[OBJECTIF]
Reprenez l'article sur l'entretien du président Tebboune avec Al Jazeera et prolongez-le à partir de sa dernière phrase.

[TEXTE SOURCE]
= = =

Dans un entretien en arabe avec la journaliste vedette de la chaîne Qatari Al Jazeera, Khadija Bengana, le président algérien Tebboune livre sa vision des relations internationales. Rien de très neuf dans ce long entretien qui permet au chef de l’état algérien de reprendre l’initiative sur le terrain diplomatique dans la perspective de sa candidature à la prochaine Présidentielle: une hostilité viscérale contre le Maroc, la volonté de retrouver des liens apaisés avec la France, la confirmation, mais sans plus, d’une une relation « ancienne »avec la Russie; le soutien au président tunisien, victime d’un complot; la relance des accords énergétiques avec l’Italie; la dénonciation enfin des positions récentes de l’Espagne, avec qui, souligne le président Tebboune, les relations ne sont pa totalement rompues.
Au total, le Président algérien aura été d’une extrême prudence.
Alors que le ministre algérien des Affaires étrangères, Ramtane Lamamra, vient de quitter le gouvernement pour se mettre en réserve de lla République, et non comme nous l’avions écrit à tort en raison d’un état de santé qui serait mauvais, le président Tebboune, affaibli par ce départ, tient à montrer qu’il reste le seul véritable patron de la politique internationale en Algérie. Ce qui est, chacun le sait, une simple posture, compte tenu du role déterminant de l’institution militaire en Algérie.

= = =

[DONNÉES FOURNIES]
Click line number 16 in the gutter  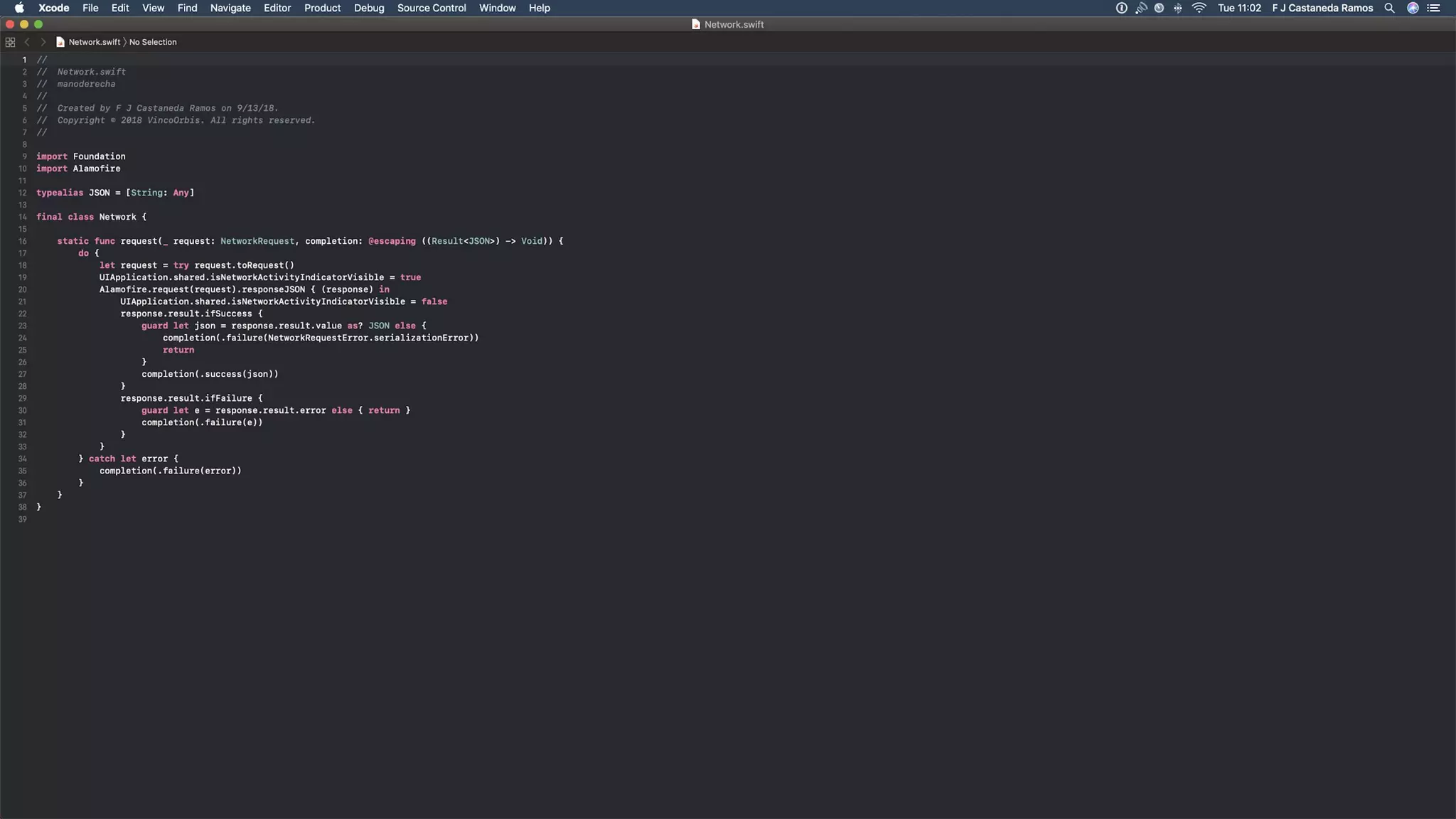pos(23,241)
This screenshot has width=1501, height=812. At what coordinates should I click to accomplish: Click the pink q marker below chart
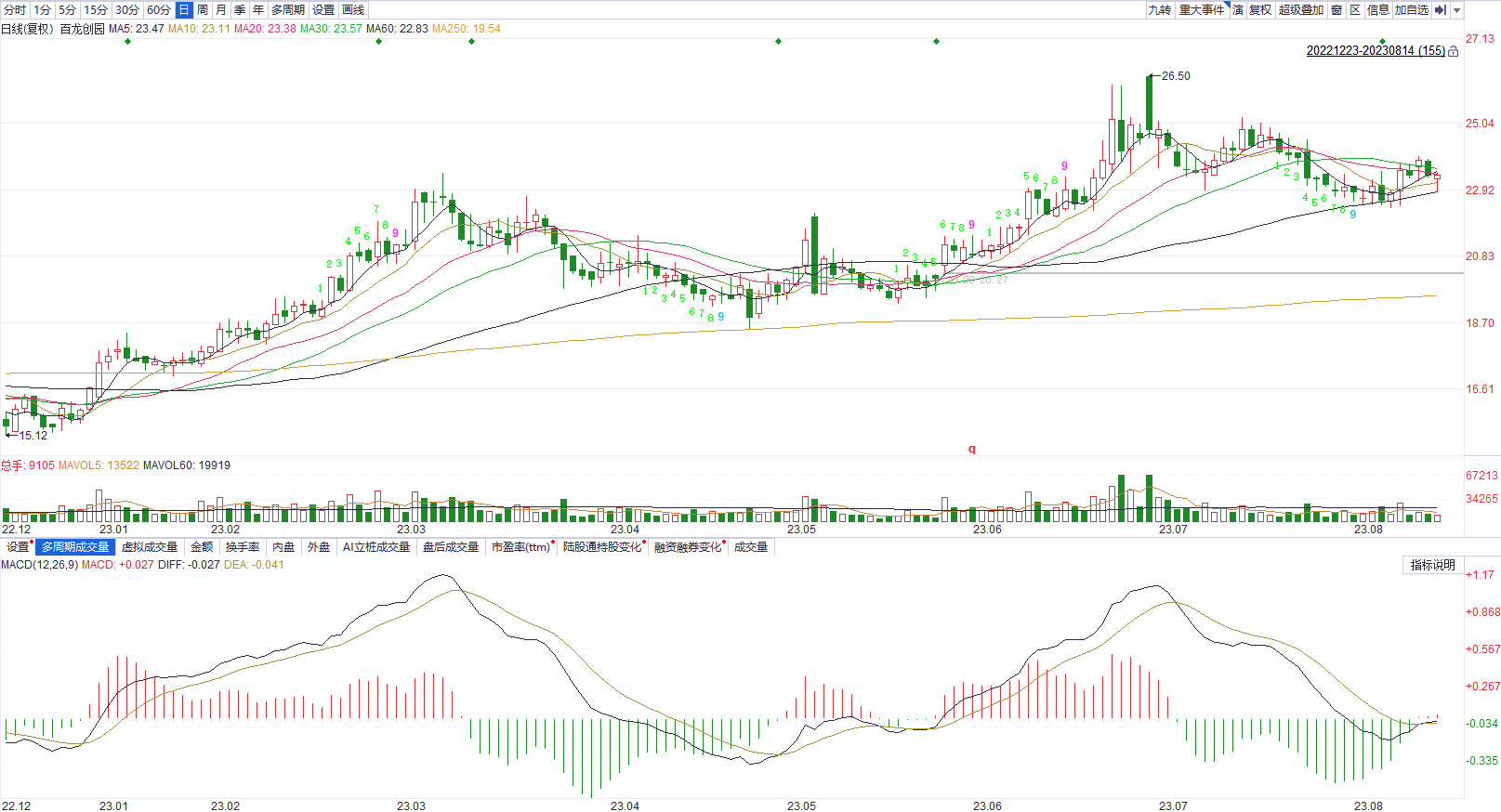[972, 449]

= = =

[RÉPONSE À LA TÂCHE]
À la seule question concernant la situation interne de l’Algérie marquée par les multiples « entraves » à l’exercice des libertés publiques, le président algérien formule une réponse à peu près incompréhensible qui témoigne d’une gêne évidente; « La question des entraves est reliée, à travers une relation organique, avec les tentatives de provoquer la confusion et l’instabilité dans le pays ».
Al Jazeera : Concernant les relations régionales avec les voisins de l’Algérie à savoir l’Espagne, le Maroc, l’Italie. Concernant le Maroc, en dépit des médiations proposées par des États intermédiaires, où l’on est les relations avec le Maroc ?
Le président Tebboune : Tout d’abord, il est regrettable d’avoir de telles relations entre voisins. On doit faire un récapitulatif des relations. En 60 ans d’indépendance, les frontières ont été fermées 43 ans sont autant de preuves à la réponse de votre question. Finalement, on est arrivé au point de non retour. Notre posture est une réaction à une réaction. Nous n’avons jamais été les initiations des plans d’agression
Al Jazeera: Et les conditions de normalisation des relations ?
Le président Tebboune : Nous avons accepté » la médiation des frères. Cependant, nous n’avons pas trouvé matière à la médiation. Nous avons fermé les frontière terrestres et aériennes pour ne pas arriver à une situation non voulue, à savoir l’affrontement.
Al Jazeera Avec l’Espagne les relations se sont détériorées. Quelles sont les conditions d’une normalisation avec l’Espagne ?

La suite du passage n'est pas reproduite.